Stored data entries
▬▬▬▬▬▬▬▬▬▬
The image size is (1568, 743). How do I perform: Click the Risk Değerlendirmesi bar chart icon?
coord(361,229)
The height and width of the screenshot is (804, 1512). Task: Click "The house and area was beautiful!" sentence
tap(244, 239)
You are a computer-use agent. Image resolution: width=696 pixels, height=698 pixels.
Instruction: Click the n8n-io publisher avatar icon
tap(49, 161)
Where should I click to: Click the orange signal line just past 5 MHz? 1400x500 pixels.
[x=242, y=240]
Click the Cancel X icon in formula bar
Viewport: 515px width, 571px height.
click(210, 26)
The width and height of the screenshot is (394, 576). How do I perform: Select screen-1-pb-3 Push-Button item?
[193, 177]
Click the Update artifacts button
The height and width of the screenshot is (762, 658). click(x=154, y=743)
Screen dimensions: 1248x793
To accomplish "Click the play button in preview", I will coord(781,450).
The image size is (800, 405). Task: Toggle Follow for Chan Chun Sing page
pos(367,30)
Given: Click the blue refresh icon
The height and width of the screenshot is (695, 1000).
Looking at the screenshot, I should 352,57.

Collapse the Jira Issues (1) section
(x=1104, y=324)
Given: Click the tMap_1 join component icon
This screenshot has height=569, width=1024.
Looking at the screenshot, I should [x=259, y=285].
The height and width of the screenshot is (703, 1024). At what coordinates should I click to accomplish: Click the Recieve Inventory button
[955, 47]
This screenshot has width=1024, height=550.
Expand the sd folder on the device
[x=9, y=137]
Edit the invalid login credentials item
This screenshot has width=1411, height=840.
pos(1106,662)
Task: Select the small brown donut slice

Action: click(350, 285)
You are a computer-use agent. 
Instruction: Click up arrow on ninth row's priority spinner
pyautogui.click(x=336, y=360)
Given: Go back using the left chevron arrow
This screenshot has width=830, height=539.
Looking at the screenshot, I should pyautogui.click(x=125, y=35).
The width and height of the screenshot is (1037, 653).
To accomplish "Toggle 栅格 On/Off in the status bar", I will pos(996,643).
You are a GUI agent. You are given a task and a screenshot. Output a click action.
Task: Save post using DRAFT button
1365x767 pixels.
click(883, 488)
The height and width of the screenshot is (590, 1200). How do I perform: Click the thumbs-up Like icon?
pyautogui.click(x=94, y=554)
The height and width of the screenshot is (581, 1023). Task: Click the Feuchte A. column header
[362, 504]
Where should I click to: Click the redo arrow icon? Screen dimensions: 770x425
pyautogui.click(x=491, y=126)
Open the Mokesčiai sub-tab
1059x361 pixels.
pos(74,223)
▬▬▬▬▬▬▬▬▬▬
■ **WHAT IS BEING ASKED**: Among the records above, only the lines between the line holding "The image size is (800, 405)." and the line holding "You are a GUI", inclusive, are to be output, exactly as written.

■ **ANSWER TO THIS TASK**:
The image size is (800, 405). Task: Toggle Follow for Chan Chun Sing page
pos(367,30)
Given: Click the blue refresh icon
The height and width of the screenshot is (695, 1000).
Looking at the screenshot, I should 352,57.

Collapse the Jira Issues (1) section
(x=1104, y=324)
Given: Click the tMap_1 join component icon
This screenshot has height=569, width=1024.
Looking at the screenshot, I should [x=259, y=285].
The height and width of the screenshot is (703, 1024). At what coordinates should I click to accomplish: Click the Recieve Inventory button
[955, 47]
This screenshot has width=1024, height=550.
Expand the sd folder on the device
[x=9, y=137]
Edit the invalid login credentials item
This screenshot has width=1411, height=840.
pos(1106,662)
Task: Select the small brown donut slice

Action: click(350, 285)
You are a computer-use agent. 
Instruction: Click up arrow on ninth row's priority spinner
pyautogui.click(x=336, y=360)
Given: Go back using the left chevron arrow
This screenshot has width=830, height=539.
Looking at the screenshot, I should pyautogui.click(x=125, y=35).
The width and height of the screenshot is (1037, 653).
To accomplish "Toggle 栅格 On/Off in the status bar", I will pos(996,643).
You are a GUI agent. You are given a task and a screenshot. Output a click action.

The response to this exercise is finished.